▶ **DIRECTIONS FOR THIS TASK**
Copy out each of the lines below word for word, omitting the pictures.
* Begin RECORD EXTRACTS *
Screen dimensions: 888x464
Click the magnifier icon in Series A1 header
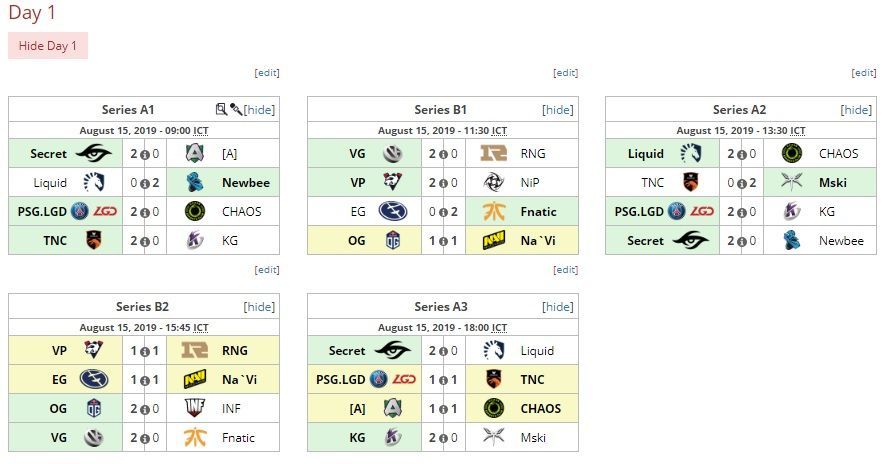(221, 109)
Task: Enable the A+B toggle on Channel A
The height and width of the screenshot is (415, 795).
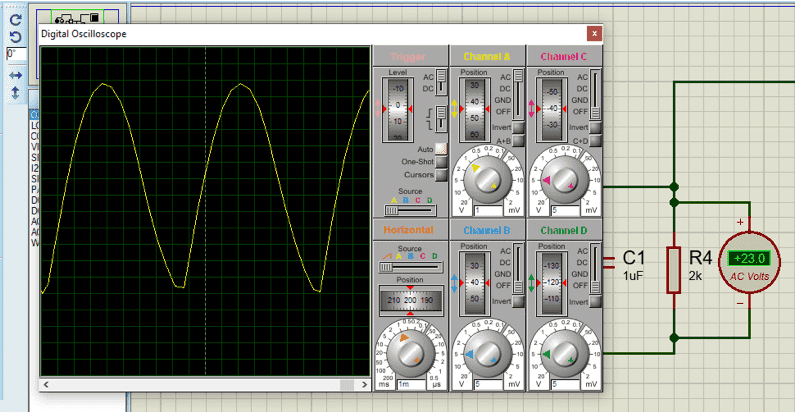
* End RECORD EXTRACTS *
▶ **EXERCISE RESPONSE**
Screen dimensions: 888x464
Click the magnifier icon in Series A1 header
(221, 109)
Task: Enable the A+B toggle on Channel A
The height and width of the screenshot is (415, 795).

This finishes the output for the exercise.